White port without any ageing tends to be drunk rather inconsequentially, in port country typically mixed with tonic water as a long drink. Serious age-dated white ports such as the Kopke 10 Year Old have been permitted only since 2005 although vintage-dated colheitas were always allowed, and Kopke have a treasure trove of older white ports such as the 1935 that I tasted in London last year.
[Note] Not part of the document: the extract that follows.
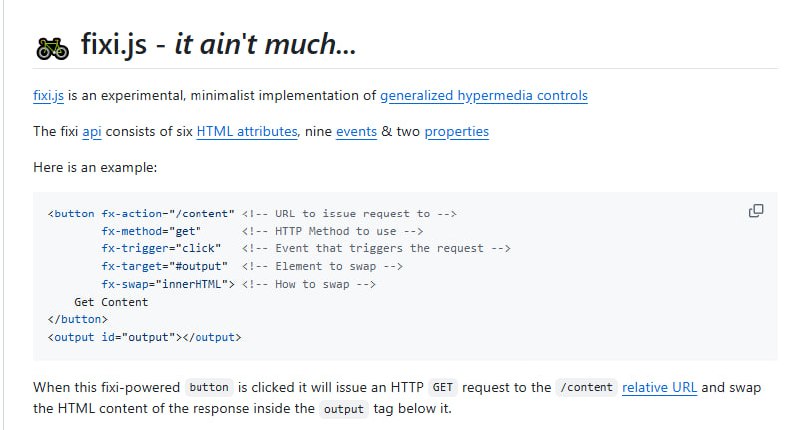This screenshot has width=800, height=430.
Task: Click the fx-action="/content" code line
Action: [x=168, y=213]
This 10 Year Old is a blend of Viosinho, Folgasão, Rabigato, Gouveio, Malvasia Fina, Cerceal and Arinto grapes from the steep slopes of the Douro Valley. The grapes are apparently treated ‘as if they were red’, with longer maceration and more extraction of tannins, colour and aroma from the skins than is usual for a white port in order to increase the wine’s ageing potential. Unusually, the grape spirit used to fortify the wine is added in three or four stages – very different from the way a tawny is fortified – because this improves the integration of the alcohol without losing the aromatic complexity of the wine.
And aromatic it is, both from the grape varieties and thanks to the maturing process that takes place in 50-year-old wooden casks (usually 620 litres) in Vila Nova de Gaia. When I first came across this wine at the Oddbins tasting in London I found intense aromas of spiced, dried apricots and something a little like almond paste. On a later occasion, there seemed to be an aroma of walnuts. It was so fragrant that it stood out even at the end of a long tasting. There are Seville-orange flavours on the palate and hints of baking spice. The intense sweetness (the residual sugar is 118 g/l) is finely balanced by decent acidity (pH 3.42) and a slightly chalky texture. I find some 10 Year Old tawny ports to be marked by their high alcohol, sometimes slightly harsh, but although this 10 Year Old white comes in at 20%, the spirit is extremely well integrated.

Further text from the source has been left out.